Commit 814e8828 for xz

commit 814e8828b57af30b529aee15132f4066ddb8fcf0
Author: Lasse Collin <lasse.collin@tukaani.org>
Date:   Wed May 20 01:25:41 2026 +0300

    po4a/update-po: Workaround an issue with non-ASCII chars in tables

    Non-ASCII chars in tables (.TS ... .TE) result in warnings:

        man --warnings po4a/man/uk/xz.1 > /dev/null
        troff:<standard input>:464: warning: special character 'u0411\[tbl' not defined
        troff:<standard input>:1157: warning: special character 'u044\[tbl' not defined
        troff:<standard input>:1682: warning: special character 'u0434\[tbl' not defined

    po4a generates groff Unicode escapes like '\u0435' followed immediately
    by '[' in table contexts, causing groff to interpret the full string
    'u0435[tbl' as a single special character name. Fix this by inserting
    a dummy character (\&) after every Unicode escape so that the bracket
    is treated as literal text instead of part of the character name.

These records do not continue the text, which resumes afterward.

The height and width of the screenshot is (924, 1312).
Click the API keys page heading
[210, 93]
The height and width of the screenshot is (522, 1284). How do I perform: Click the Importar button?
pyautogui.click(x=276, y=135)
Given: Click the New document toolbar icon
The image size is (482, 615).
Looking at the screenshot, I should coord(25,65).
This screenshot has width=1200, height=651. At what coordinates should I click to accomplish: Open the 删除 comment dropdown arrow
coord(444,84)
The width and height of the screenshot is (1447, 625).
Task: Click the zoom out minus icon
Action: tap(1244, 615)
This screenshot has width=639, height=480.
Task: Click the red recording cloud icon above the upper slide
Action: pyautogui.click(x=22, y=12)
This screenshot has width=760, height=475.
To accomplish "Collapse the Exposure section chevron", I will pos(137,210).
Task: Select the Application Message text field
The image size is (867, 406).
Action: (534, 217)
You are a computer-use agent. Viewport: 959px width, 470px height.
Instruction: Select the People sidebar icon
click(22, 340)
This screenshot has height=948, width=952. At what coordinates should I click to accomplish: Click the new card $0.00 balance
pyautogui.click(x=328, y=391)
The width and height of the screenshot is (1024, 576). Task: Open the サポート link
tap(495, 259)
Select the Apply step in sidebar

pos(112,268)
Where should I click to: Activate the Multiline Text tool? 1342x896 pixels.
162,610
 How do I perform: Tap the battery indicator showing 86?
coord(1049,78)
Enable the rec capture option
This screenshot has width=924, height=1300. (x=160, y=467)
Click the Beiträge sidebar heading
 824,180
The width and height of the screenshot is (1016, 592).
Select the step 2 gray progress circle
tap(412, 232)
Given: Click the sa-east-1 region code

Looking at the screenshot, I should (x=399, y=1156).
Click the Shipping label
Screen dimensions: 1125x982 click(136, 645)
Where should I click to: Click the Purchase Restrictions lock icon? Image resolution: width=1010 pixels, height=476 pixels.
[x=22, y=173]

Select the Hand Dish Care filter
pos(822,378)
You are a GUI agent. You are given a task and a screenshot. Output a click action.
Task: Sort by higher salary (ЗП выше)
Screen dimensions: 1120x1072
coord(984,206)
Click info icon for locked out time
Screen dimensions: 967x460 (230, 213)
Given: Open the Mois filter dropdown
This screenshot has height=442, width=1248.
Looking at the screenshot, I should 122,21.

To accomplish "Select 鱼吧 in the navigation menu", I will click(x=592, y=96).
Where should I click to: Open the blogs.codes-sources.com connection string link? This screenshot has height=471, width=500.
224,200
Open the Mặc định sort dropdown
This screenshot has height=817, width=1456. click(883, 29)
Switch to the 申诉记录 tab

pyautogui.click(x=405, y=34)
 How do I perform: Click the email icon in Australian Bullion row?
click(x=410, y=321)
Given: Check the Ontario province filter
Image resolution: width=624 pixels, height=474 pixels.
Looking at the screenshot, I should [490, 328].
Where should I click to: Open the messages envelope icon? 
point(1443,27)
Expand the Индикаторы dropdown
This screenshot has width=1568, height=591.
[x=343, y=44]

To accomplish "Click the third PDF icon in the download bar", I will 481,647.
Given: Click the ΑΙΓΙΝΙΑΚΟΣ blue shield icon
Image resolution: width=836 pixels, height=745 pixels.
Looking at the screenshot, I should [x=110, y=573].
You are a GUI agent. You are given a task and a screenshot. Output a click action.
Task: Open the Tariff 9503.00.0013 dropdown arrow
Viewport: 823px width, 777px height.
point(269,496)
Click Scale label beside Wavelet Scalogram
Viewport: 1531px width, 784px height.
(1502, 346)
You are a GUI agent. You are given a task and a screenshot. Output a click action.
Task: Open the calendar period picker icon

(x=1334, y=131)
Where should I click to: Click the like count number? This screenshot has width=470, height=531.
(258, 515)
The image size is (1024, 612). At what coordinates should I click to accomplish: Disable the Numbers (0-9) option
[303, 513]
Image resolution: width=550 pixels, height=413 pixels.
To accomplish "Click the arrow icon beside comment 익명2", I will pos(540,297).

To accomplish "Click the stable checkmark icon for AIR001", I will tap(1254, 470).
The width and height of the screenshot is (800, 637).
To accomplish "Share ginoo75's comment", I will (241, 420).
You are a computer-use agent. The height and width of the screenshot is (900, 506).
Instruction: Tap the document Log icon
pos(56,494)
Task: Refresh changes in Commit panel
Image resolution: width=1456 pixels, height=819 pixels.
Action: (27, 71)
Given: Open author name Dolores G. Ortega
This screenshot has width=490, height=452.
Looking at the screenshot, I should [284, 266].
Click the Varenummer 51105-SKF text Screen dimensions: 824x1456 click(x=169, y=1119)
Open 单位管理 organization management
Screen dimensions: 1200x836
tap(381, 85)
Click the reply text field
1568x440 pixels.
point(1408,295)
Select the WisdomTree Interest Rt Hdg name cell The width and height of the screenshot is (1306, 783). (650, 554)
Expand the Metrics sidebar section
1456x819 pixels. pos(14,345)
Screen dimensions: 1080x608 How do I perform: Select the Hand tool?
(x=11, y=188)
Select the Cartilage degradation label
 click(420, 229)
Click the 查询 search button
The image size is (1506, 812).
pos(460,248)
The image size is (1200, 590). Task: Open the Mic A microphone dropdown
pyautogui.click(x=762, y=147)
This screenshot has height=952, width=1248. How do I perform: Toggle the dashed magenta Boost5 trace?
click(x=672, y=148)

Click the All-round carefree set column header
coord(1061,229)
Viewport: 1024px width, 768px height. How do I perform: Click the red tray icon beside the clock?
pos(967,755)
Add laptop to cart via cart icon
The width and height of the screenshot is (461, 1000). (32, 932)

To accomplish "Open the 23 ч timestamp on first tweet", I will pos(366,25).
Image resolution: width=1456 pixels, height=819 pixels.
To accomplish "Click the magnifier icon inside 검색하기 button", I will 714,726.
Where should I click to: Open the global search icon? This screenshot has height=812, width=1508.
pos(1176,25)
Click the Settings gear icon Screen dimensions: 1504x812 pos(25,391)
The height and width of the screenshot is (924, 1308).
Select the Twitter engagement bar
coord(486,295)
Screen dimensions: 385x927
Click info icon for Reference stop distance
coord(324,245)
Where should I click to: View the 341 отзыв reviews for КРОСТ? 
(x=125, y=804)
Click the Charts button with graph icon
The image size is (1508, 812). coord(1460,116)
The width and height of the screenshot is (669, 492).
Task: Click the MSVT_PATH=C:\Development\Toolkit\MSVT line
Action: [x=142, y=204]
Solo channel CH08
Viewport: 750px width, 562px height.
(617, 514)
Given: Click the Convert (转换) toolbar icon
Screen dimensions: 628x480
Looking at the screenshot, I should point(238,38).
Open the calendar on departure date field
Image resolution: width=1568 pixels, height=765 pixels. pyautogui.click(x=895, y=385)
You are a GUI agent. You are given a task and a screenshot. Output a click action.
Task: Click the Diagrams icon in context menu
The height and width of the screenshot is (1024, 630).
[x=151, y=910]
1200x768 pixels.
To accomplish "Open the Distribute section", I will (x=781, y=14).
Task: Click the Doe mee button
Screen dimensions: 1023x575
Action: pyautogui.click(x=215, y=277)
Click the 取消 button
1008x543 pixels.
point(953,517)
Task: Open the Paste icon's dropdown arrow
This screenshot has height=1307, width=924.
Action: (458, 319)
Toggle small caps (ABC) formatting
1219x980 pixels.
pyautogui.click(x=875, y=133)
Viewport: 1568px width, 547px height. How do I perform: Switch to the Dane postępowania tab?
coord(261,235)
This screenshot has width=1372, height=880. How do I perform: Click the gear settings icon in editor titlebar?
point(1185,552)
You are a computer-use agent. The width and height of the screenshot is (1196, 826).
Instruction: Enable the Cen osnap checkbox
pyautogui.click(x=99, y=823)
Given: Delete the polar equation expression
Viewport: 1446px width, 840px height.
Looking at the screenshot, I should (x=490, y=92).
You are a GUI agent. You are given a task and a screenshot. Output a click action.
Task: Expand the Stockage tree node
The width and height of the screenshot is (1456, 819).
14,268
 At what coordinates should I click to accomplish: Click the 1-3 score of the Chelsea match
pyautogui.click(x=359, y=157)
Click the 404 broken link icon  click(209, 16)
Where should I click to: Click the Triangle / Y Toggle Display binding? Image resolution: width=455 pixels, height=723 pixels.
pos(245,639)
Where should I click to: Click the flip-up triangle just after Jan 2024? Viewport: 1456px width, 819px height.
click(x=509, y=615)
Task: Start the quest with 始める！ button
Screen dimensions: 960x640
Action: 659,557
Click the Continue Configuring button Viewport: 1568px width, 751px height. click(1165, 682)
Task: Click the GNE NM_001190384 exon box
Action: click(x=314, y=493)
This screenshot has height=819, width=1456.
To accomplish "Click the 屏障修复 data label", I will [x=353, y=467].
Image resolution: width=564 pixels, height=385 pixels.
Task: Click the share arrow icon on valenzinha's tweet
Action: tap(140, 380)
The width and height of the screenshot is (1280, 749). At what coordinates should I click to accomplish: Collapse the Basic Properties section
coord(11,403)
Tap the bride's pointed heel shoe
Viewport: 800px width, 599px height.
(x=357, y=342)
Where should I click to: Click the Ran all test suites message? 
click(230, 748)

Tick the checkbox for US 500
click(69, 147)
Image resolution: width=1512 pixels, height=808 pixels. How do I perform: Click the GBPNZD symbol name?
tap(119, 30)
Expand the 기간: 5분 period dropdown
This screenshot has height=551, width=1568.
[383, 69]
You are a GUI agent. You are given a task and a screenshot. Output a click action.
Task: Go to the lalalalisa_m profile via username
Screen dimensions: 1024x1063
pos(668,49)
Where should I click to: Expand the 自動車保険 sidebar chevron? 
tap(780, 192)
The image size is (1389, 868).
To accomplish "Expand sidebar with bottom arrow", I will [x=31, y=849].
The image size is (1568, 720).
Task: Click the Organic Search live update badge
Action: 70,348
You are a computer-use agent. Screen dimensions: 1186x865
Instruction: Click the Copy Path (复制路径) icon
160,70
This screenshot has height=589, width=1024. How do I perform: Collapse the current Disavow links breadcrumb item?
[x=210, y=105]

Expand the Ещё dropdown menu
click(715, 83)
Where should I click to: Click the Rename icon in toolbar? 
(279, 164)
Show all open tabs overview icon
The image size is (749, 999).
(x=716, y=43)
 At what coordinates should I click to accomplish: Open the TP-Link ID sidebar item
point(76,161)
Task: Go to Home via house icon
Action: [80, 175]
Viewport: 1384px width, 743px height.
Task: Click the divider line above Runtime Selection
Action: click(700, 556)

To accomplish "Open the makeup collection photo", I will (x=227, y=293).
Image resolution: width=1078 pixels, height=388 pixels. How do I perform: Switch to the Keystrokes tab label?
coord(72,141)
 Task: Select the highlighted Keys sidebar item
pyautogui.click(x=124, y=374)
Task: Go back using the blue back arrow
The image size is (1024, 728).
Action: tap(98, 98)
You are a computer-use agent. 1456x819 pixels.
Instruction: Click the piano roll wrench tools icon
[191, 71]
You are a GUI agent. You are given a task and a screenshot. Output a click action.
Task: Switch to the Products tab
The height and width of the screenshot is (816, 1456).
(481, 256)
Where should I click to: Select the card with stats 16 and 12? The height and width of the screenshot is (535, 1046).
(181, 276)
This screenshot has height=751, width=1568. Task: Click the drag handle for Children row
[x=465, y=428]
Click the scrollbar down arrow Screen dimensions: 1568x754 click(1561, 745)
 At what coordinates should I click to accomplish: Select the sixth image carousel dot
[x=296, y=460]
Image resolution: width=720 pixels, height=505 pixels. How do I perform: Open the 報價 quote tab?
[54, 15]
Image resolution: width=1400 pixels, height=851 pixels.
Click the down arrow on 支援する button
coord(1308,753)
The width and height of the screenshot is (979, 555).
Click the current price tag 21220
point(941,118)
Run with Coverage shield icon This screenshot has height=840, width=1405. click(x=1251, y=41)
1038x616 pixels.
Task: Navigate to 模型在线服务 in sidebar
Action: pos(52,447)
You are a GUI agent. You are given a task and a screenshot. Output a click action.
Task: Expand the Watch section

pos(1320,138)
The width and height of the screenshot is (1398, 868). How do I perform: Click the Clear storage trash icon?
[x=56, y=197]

    Co-authored-by: Otto Kekäläinen <otto@debian.org>
    Partially-fixes: https://github.com/tukaani-project/xz/pull/220

diff --git a/po4a/update-po b/po4a/update-po
index ef72f836..710b0ed8 100755
--- a/po4a/update-po
+++ b/po4a/update-po
@@ -84,6 +84,12 @@ po4a --force --verbose \
 # This way they won't get included in distribution tarballs.
 rm -f -- *.po.authors

+# Non-ASCII characters in table data can cause groff to merge UTF-8 escapes
+# with internal table markup like [tbl], creating invalid character names.
+# Insert \& (a dummy character) after non-ASCII characters in table data
+# rows to prevent this.
+perl -i -CSD -pe 's/([^\x00-\x7F])/\1\\&/g if /^\.TS/ .. /^\.TE/' man/*/*.1
+
 # Add the customized POT header which contains the SPDX license
 # identifier and spells out the license name instead of saying
 # "the same license as the XZ Utils package".